# Sentra SE: good or bad?



## Guest (Feb 8, 2003)

I'm looking to buy a 99 sentra se. Given that it was only made in 1 year, are there problems finding parts? Or are parts shared with other models?


----------



## OmegaManEX (Oct 4, 2002)

stingc1 said:


> *I'm looking to buy a 99 sentra se. Given that it was only made in 1 year, are there problems finding parts? Or are parts shared with other models? *


good car, no problems that i know of, and its a B14 sentra so it shares parts for all the B14 sentras. except for the engine parts because it has the SR20 motor which has shared parts with almost all the SE-R's

and BTW, its a Nissan so is generally hard to find parts for our cars, but its not impossible ... search around this forum and you'll find a lot.

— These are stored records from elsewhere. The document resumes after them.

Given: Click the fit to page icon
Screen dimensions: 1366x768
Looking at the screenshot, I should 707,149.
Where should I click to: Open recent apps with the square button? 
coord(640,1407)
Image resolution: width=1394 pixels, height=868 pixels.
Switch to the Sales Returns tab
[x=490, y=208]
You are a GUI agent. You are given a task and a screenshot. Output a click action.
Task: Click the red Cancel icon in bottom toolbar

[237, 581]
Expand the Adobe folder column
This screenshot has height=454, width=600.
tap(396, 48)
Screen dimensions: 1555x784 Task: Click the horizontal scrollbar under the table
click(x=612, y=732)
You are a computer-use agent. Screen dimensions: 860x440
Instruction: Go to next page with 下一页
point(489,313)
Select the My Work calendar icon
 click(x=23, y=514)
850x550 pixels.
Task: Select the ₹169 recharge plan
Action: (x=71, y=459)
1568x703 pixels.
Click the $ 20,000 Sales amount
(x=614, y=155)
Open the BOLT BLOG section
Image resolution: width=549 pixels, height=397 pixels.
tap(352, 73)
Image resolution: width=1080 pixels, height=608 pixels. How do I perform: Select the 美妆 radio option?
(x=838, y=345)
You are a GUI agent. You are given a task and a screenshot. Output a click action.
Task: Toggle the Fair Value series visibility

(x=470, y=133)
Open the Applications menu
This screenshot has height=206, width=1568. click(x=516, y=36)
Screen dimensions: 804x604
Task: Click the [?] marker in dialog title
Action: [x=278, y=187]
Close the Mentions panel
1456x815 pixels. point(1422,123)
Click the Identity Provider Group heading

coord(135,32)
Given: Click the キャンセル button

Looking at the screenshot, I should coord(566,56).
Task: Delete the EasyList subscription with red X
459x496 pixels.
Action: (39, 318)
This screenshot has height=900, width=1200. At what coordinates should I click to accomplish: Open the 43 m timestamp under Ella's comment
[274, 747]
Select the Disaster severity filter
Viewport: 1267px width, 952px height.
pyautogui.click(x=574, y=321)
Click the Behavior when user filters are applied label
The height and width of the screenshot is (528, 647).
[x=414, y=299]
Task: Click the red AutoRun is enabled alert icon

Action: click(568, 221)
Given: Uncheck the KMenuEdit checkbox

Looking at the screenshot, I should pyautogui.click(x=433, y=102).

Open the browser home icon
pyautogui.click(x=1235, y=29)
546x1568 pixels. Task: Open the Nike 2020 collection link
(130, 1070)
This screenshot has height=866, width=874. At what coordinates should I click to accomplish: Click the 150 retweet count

for example here: http://www.nissanforums.com/showthread.php?s=&threadid=7253


----------



## Guest (Feb 8, 2003)

Ok thanks. I was talking more about getting stock parts actually. I have another car already for "hobby" use.

I was thinking about maybe putting in a turbo though, if its not too expensive. What is a general minimum price for everything needed? What performance gains?


----------



## pc080189 (Jun 7, 2002)

Actually they made the Sentra SE w/ the 2.0 in 98 and 99


----------



## javierb14 (Jul 9, 2002)

good car, no LSD


----------



## martpro11 (Jan 27, 2003)

Whats LSD? Besides the drug..


----------



## pc080189 (Jun 7, 2002)

Viscous Limited Slip Differential, in muscle car talk "Posi TRaction"


martpro11 said:


> *Whats LSD? Besides the drug.. *


----------



## Guest (Feb 20, 2003)

Speaking of vLSD and the 98-99 SE, 
Has anyone here put in a LSD for this model Sentra? I've seen a LSD advertised at Phantom Grip, but in the limited searching I've done, people either have it stock (SE-R) or don't. Is this correct? and anyone who has added the LSD, is it a worthwile upgrade for the daily driver or the autox'er?

Thanks,
Smk


----------



## SilverSentra99 (Oct 23, 2002)

I have a 99 GXE and love it i pulled on a 95-98 integratill it hit 5th gear and i have a 4 speed auto., youll be picking on hondas in no time grab it!


----------



## PoisonIV (May 20, 2002)

I have a 200sx se and I love mine. I wish i had gotten the SER but mine is fun too. it's got kick


----------



## 1CLNB14 (Apr 30, 2002)

SmK98SE said:


> *Speaking of vLSD and the 98-99 SE,
> Has anyone here put in a LSD for this model Sentra? I've seen a LSD advertised at Phantom Grip, but in the limited searching I've done, people either have it stock (SE-R) or don't. Is this correct? and anyone who has added the LSD, is it a worthwile upgrade for the daily driver or the autox'er?
> 
> Thanks,
> Smk *


some of the G20t tranny's have LSD stock....


----------



## azkicker0027 (May 31, 2002)

"it's not the strength of your b14, it's how you use it......"


----------



## Guest (Feb 21, 2003)

sentra SE: GOOD!!! 

Sentra SE: For Sale!!!

Sentra SE: $6200


----------



## martin_g34 (Apr 30, 2002)

I will be replacing the tranny in my 99SE with a 95-97 200SX SE-R tranny soon. After driving my 93 with LSD it's just not the same coming out of corners without the LSD.


----------